## Task statement
Lay out the material below as a numbered list, one line per item, skipping any blank lines.

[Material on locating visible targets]
════

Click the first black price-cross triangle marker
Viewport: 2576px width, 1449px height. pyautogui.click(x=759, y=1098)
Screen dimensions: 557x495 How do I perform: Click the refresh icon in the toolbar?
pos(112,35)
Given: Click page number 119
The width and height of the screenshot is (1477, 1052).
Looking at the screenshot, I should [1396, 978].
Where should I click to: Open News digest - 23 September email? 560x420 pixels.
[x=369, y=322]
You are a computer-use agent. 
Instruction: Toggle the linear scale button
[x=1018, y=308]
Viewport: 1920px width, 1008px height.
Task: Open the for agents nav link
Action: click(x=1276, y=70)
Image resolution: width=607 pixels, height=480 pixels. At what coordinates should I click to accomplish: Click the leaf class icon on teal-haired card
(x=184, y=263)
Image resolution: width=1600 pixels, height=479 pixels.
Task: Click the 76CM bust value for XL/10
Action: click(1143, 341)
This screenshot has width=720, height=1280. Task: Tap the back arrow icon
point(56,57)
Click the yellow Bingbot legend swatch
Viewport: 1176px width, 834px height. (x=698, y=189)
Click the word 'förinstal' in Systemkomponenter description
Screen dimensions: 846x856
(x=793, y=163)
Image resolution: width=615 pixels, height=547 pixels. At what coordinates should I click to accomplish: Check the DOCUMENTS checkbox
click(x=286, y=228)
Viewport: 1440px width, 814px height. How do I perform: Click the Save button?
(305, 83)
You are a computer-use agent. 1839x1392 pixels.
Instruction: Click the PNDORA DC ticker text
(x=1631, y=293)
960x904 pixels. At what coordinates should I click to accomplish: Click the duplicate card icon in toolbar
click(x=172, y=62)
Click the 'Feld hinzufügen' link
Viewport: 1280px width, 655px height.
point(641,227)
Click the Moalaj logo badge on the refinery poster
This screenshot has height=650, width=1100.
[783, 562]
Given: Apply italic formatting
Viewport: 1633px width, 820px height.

════

## Response for this exercise
1. Click the first black price-cross triangle marker
2. Viewport: 2576px width, 1449px height. pyautogui.click(x=759, y=1098)
3. Screen dimensions: 557x495 How do I perform: Click the refresh icon in the toolbar?
4. pos(112,35)
5. Given: Click page number 119
6. The width and height of the screenshot is (1477, 1052).
7. Looking at the screenshot, I should [1396, 978].
8. Where should I click to: Open News digest - 23 September email? 560x420 pixels.
9. [x=369, y=322]
10. You are a computer-use agent. 
11. Instruction: Toggle the linear scale button
12. [x=1018, y=308]
13. Viewport: 1920px width, 1008px height.
14. Task: Open the for agents nav link
15. Action: click(x=1276, y=70)
16. Image resolution: width=607 pixels, height=480 pixels. At what coordinates should I click to accomplish: Click the leaf class icon on teal-haired card
17. (x=184, y=263)
18. Image resolution: width=1600 pixels, height=479 pixels.
19. Task: Click the 76CM bust value for XL/10
20. Action: click(1143, 341)
21. This screenshot has width=720, height=1280. Task: Tap the back arrow icon
22. point(56,57)
23. Click the yellow Bingbot legend swatch
24. Viewport: 1176px width, 834px height. (x=698, y=189)
25. Click the word 'förinstal' in Systemkomponenter description
26. Screen dimensions: 846x856
27. (x=793, y=163)
28. Image resolution: width=615 pixels, height=547 pixels. At what coordinates should I click to accomplish: Check the DOCUMENTS checkbox
29. click(x=286, y=228)
30. Viewport: 1440px width, 814px height. How do I perform: Click the Save button?
31. (305, 83)
32. You are a computer-use agent. 1839x1392 pixels.
33. Instruction: Click the PNDORA DC ticker text
34. (x=1631, y=293)
35. 960x904 pixels. At what coordinates should I click to accomplish: Click the duplicate card icon in toolbar
36. click(x=172, y=62)
37. Click the 'Feld hinzufügen' link
38. Viewport: 1280px width, 655px height.
39. point(641,227)
40. Click the Moalaj logo badge on the refinery poster
41. This screenshot has height=650, width=1100.
42. [783, 562]
43. Given: Apply italic formatting
44. Viewport: 1633px width, 820px height.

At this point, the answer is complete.